Transformation of Standardized Clinical Models based on OWL technologies: from CEM to OpenEHR archetypes
(Paper submitted to Special Focus Issue on Biomedical Data Standards @ Journal of the American Medical Informatics Association )
Mari Carmen Legaz-García1*, Cui Tao2, Marcos Menárguez-Tortosa1, Jesualdo Tomás Fernández-Breis1, Christopher G. Chute3
- Departamento de Informática y Sistemas, Universidad de Murcia, IMIB-Arrixaca, 30100,
- School of Biomedical Informatics, University of Texas Health Science Center at Houston, Houston, TX
- Department of Health Science Research, Mayo Clinic, Rochester, MN
* Correspondence author
Mari Carmen Legaz-García, Departamento de Informática y Sistemas, Universidad de Murcia, 30100,
phone: +34 868 88 8787
fax: +34 868 88 41 51
The semantic interoperability of Electronic Healthcare Records (EHR) systems is a major challenge in the medical informatics area. International initiatives pursue the use of semantically interoperable clinical models and ontologies have been frequently used in semantic interoperability efforts. The objective of this paper is to propose a generic, ontology-based, flexible approach for supporting the automatic transformation of clinical models, which is illustrated for the transformation of Clinical Element Models (CEM) into openEHR archetypes.

● WHAT YOU WILL DO:
1. In the clinical model transformation paper, which clinical models does the proposed approach turn into openEHR archetypes?
2. Carry on the clinical model transformation paper from its final sentence.

● AVAILABLE DATA:
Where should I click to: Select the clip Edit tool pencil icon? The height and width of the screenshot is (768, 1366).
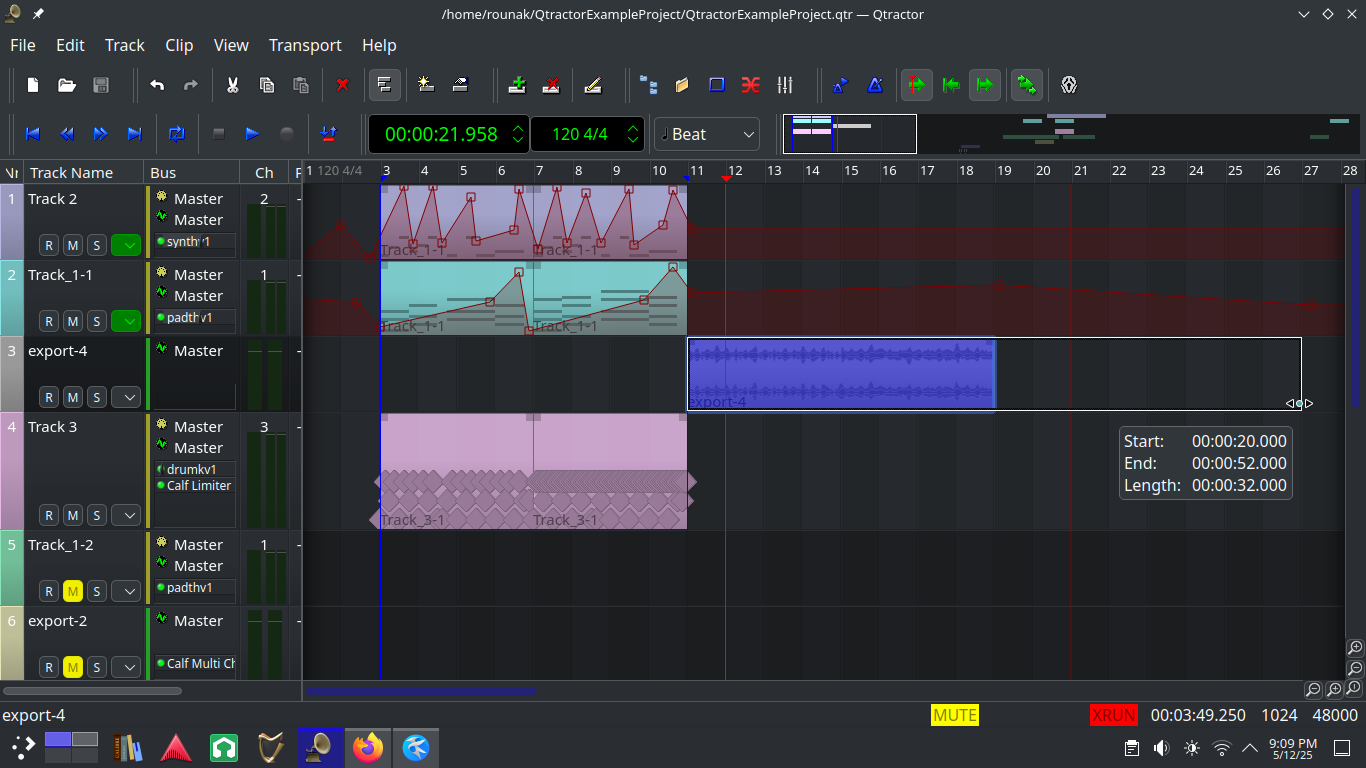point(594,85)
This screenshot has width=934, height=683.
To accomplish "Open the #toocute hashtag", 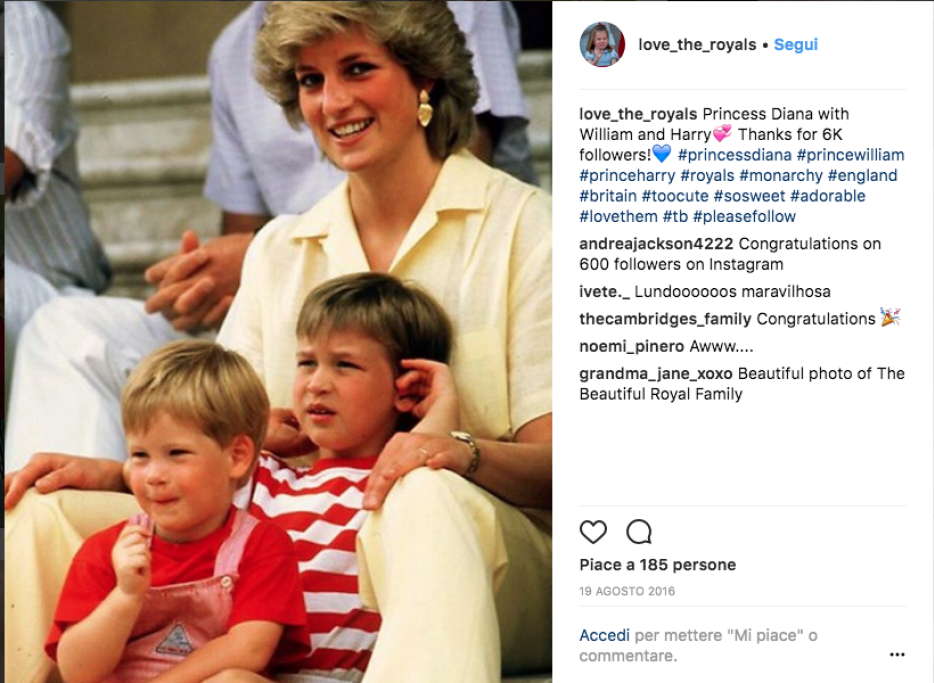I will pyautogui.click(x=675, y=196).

...

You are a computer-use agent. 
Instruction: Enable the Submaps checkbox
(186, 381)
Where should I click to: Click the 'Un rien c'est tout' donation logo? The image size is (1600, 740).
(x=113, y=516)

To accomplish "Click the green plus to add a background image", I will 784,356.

● ANSWER SECTION:
1. Clinical Element Models (CEM).

2.
Our transformation method exploits the fact that the information models of the most relevant EHR specifications are available in the Web Ontology Language (OWL). The transformation approach is based on defining mappings between those ontological structures. We propose how CEM entities can be transformed into openEHR by using transformation templates and OWL as common representation formalism. The transformation architecture exploits the reasoning and inferencing capabilities of OWL technologies.
We have obtained a generic, flexible approach for the transformation of clinical models, implemented for the unidirectional transformation from CEM to openEHR, a series of reusable transformation templates, a proof-of-concept implementation, and a set of openEHR archetypes that validate the methodological approach.
We have been able to transform CEM into archetypes in an automatic, flexible, reusable transformation approach which could be extended to other clinical model specifications. We exploit the potential of OWL technologies for supporting the transformation process. We believe that our approach could be useful for international efforts in the area of semantic interoperability of EHR systems.